Hultgren’s case for that change is based on the premise that legal prostitution fosters human trafficking. And he’s not alone in making that argument. Mark Lagon, former ambassador-at-large on the human trafficking issue at the State Department, argues that prostitution and sex trafficking go hand-in-hand, and that countries with legal prostitution see an uptick in trafficking. “The men who buy sex are part of the problem,” Lagon said. “My view is that you can’t address that unless it’s illegal for them to buy sex. Subtle people, whether it’s me or the current ambassador, feel that prostitution is the enabling environment for sex trafficking.” Legal brothels often provide cover for trafficking, he argues, and legal prostitution makes it harder for countries to prosecute johns who pay to have sex with trafficked persons.
Under the federal Trafficking Victims Protection Act of 2000, the State Department considers 11 factors when determining whether foreign governments are making “serious and sustained efforts to eliminate severe forms of trafficking in persons.” Based on these factors, countries are rated and placed in one of three tiers — Tier 1 being the best and Tier 3 the worst. Countries in Tier 3 can face certain sanctions and can lose nonhumanitarian, non-trade-related foreign assistance because of that status. The U.S. government can also oppose their access to assistance from the International Monetary Fund, World Bank, or other international financial institutions. Hultgren’s bill would make the State Department take a country’s prostitution laws into consideration when determining which tier it belongs in.

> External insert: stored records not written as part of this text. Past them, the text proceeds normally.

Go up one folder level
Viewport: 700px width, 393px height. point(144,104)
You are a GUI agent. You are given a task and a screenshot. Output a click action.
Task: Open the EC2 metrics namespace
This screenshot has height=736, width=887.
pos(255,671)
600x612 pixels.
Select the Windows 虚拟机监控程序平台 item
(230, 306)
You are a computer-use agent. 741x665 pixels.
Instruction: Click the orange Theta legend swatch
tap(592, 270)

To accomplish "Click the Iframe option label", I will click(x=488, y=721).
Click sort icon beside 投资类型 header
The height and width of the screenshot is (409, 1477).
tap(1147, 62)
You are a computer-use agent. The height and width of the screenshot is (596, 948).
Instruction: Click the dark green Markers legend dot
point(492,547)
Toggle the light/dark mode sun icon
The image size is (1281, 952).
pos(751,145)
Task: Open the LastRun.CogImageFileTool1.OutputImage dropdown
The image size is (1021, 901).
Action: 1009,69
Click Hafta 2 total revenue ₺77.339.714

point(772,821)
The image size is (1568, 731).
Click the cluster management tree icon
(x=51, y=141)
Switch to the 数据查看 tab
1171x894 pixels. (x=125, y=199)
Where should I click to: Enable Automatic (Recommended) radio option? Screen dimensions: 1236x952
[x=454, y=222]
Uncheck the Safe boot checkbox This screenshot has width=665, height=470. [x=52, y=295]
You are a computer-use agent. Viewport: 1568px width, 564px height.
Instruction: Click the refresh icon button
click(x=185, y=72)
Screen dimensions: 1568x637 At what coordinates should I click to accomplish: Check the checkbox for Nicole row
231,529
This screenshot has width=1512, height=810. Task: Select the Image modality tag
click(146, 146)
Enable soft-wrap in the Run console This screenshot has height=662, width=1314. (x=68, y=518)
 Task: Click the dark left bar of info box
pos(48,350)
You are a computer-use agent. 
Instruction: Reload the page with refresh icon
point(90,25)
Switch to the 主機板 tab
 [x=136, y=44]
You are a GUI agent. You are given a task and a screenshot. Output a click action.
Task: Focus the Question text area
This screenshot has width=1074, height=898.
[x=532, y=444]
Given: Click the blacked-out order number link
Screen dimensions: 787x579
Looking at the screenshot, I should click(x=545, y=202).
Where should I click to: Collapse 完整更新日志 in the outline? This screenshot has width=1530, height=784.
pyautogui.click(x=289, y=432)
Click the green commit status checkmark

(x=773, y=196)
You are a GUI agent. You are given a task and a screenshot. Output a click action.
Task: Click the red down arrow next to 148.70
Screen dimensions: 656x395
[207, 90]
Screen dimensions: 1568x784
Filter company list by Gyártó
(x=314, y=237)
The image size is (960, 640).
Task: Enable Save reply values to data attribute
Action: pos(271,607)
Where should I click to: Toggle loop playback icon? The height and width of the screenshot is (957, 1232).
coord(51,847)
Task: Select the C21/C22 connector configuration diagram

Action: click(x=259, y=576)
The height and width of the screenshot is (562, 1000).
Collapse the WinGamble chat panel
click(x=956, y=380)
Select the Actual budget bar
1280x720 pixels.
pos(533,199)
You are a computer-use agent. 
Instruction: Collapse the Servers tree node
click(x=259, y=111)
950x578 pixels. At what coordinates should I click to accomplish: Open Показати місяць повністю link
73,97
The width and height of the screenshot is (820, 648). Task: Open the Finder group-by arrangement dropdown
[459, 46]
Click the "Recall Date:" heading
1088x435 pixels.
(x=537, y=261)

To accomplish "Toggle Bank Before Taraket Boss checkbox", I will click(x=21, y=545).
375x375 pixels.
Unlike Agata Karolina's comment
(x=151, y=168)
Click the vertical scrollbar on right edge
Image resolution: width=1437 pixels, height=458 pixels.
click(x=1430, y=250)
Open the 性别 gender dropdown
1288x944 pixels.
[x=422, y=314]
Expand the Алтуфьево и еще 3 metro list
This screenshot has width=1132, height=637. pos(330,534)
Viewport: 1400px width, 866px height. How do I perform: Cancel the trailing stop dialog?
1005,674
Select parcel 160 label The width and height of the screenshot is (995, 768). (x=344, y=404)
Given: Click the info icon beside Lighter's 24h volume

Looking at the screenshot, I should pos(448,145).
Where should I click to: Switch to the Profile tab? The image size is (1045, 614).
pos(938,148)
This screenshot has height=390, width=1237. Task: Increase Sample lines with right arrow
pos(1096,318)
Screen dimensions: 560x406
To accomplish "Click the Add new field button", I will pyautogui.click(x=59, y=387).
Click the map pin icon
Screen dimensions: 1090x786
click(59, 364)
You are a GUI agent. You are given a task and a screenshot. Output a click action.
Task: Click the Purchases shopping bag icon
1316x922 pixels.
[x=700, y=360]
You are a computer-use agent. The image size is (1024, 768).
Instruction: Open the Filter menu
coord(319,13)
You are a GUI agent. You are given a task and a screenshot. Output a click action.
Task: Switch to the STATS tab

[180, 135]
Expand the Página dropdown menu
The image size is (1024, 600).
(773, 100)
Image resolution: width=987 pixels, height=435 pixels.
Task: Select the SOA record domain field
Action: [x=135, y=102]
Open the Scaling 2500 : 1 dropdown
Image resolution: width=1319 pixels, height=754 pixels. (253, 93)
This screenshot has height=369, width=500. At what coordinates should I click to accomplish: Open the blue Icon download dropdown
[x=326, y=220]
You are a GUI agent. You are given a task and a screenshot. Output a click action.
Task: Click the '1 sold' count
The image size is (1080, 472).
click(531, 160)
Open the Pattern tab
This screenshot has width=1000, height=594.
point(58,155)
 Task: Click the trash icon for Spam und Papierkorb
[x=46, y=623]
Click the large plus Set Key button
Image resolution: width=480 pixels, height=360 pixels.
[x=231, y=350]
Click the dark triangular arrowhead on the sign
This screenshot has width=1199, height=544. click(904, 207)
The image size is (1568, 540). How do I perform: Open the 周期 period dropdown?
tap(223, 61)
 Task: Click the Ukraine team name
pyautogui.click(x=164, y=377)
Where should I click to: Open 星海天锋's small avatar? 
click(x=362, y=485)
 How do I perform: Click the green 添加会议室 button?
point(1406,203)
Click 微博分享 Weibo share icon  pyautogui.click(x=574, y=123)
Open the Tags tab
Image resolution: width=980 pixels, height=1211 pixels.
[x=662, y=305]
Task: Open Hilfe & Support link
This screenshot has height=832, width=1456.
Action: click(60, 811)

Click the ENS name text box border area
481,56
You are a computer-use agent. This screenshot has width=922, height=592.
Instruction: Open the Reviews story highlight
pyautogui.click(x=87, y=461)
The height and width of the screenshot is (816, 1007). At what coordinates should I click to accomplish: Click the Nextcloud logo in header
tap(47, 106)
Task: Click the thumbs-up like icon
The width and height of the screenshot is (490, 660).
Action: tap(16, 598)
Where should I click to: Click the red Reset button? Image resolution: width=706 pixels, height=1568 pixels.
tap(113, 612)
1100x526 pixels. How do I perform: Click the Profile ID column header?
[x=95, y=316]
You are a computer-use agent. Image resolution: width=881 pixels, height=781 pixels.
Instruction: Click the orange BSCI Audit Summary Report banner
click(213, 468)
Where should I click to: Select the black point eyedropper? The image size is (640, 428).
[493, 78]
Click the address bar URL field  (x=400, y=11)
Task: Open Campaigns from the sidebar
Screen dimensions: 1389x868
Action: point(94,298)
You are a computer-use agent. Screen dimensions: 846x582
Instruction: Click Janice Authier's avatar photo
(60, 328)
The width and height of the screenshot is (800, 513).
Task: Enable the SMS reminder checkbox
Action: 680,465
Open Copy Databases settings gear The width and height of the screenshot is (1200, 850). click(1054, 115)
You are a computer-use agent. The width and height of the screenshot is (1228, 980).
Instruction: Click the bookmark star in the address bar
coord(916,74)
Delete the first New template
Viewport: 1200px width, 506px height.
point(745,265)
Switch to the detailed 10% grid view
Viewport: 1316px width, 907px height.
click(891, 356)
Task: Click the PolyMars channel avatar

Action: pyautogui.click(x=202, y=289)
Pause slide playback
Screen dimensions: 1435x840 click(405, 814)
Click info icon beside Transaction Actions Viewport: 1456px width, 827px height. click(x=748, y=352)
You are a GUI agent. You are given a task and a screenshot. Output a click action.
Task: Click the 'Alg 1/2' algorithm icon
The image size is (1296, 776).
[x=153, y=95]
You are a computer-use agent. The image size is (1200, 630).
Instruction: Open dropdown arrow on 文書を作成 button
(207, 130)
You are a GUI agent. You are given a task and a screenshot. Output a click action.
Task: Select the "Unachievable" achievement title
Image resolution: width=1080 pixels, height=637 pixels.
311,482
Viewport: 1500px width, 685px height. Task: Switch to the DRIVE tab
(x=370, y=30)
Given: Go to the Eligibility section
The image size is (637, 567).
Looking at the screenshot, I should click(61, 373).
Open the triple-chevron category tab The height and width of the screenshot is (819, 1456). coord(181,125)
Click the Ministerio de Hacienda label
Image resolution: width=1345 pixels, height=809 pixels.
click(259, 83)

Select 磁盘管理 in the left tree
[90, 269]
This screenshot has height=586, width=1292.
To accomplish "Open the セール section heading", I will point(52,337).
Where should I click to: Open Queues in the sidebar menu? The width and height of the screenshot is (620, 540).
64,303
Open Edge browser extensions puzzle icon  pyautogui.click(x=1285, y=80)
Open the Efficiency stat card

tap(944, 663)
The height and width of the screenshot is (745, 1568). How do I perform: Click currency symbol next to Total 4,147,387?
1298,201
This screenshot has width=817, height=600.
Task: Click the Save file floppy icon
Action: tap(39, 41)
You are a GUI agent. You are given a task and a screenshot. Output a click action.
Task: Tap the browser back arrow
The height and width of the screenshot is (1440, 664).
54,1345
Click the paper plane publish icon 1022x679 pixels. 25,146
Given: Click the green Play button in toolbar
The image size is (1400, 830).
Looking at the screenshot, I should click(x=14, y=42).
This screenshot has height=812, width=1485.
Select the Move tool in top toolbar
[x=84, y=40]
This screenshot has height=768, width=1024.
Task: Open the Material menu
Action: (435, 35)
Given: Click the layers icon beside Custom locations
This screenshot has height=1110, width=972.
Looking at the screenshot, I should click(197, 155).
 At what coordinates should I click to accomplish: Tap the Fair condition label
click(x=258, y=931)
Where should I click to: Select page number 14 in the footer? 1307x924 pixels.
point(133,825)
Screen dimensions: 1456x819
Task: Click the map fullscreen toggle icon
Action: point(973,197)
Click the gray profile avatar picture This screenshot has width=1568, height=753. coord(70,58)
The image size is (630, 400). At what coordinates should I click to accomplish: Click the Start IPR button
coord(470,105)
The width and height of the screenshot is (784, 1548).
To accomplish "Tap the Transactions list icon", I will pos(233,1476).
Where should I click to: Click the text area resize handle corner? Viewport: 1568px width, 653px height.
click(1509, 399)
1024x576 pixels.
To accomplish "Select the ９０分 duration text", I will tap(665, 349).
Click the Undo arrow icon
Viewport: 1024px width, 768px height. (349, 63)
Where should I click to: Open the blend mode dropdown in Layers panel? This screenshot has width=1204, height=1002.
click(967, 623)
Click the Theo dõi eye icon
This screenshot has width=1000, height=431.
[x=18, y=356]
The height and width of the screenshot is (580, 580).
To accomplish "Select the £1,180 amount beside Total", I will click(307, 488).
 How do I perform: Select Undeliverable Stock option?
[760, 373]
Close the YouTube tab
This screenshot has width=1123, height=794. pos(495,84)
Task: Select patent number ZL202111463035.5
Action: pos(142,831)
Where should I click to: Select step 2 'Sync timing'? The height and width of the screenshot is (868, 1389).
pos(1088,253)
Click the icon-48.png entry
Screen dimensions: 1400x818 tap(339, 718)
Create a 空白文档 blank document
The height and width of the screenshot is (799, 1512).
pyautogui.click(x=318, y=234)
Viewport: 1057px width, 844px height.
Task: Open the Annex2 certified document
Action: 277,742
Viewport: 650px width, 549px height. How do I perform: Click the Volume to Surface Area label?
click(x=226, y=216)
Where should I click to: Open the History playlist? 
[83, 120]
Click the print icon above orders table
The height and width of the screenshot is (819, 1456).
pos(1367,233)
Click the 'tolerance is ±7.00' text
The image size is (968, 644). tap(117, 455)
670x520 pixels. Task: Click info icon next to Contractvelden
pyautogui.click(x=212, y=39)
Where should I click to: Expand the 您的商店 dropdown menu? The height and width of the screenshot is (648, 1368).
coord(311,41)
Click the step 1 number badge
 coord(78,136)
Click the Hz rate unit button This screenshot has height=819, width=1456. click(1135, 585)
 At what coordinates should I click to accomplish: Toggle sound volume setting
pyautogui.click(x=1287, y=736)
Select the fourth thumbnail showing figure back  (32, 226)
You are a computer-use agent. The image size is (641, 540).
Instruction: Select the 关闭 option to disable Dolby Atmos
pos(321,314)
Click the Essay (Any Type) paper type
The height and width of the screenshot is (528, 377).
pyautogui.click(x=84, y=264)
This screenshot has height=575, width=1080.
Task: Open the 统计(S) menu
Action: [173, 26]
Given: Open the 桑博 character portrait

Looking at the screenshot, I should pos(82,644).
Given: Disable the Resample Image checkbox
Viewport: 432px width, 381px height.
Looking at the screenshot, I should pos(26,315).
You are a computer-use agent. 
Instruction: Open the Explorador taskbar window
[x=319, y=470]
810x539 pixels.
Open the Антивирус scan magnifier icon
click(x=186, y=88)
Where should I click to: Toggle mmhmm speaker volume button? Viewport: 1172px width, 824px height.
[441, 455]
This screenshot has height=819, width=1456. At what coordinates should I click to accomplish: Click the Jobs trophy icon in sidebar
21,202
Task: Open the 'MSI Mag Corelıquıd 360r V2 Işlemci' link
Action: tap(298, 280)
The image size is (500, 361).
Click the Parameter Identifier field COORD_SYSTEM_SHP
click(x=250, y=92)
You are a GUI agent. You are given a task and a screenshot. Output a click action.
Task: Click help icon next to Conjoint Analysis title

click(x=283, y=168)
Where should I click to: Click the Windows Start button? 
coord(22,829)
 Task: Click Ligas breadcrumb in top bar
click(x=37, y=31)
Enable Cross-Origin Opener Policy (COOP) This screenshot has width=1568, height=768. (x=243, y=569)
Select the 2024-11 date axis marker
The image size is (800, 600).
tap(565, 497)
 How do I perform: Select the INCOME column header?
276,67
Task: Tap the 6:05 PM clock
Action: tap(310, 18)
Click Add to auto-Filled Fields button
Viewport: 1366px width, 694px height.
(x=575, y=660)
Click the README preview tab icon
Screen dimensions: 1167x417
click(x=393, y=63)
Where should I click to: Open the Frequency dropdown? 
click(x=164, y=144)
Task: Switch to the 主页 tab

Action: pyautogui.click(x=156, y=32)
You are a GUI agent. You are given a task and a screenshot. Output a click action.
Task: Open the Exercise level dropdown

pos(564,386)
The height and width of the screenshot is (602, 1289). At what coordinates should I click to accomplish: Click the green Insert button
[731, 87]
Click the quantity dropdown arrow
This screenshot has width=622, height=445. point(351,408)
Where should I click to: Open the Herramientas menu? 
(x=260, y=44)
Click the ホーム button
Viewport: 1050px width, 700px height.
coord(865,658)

The congressman has enlisted Exodus Cry, an anti-sex trafficking organization, in his efforts. In May, he hosted a presentation for members of Congress and their staff that featured Laila Mickelwait, a representative from the group. She argued that there is a correlation between demand for prostitution and sex trafficking and said she was “looking forward with anticipation to the important effect his forthcoming legislation will have in the realm of reducing the demand for commercial sex, which in turn will significantly help prevent the horrific injustice of sexual slavery from continuing.”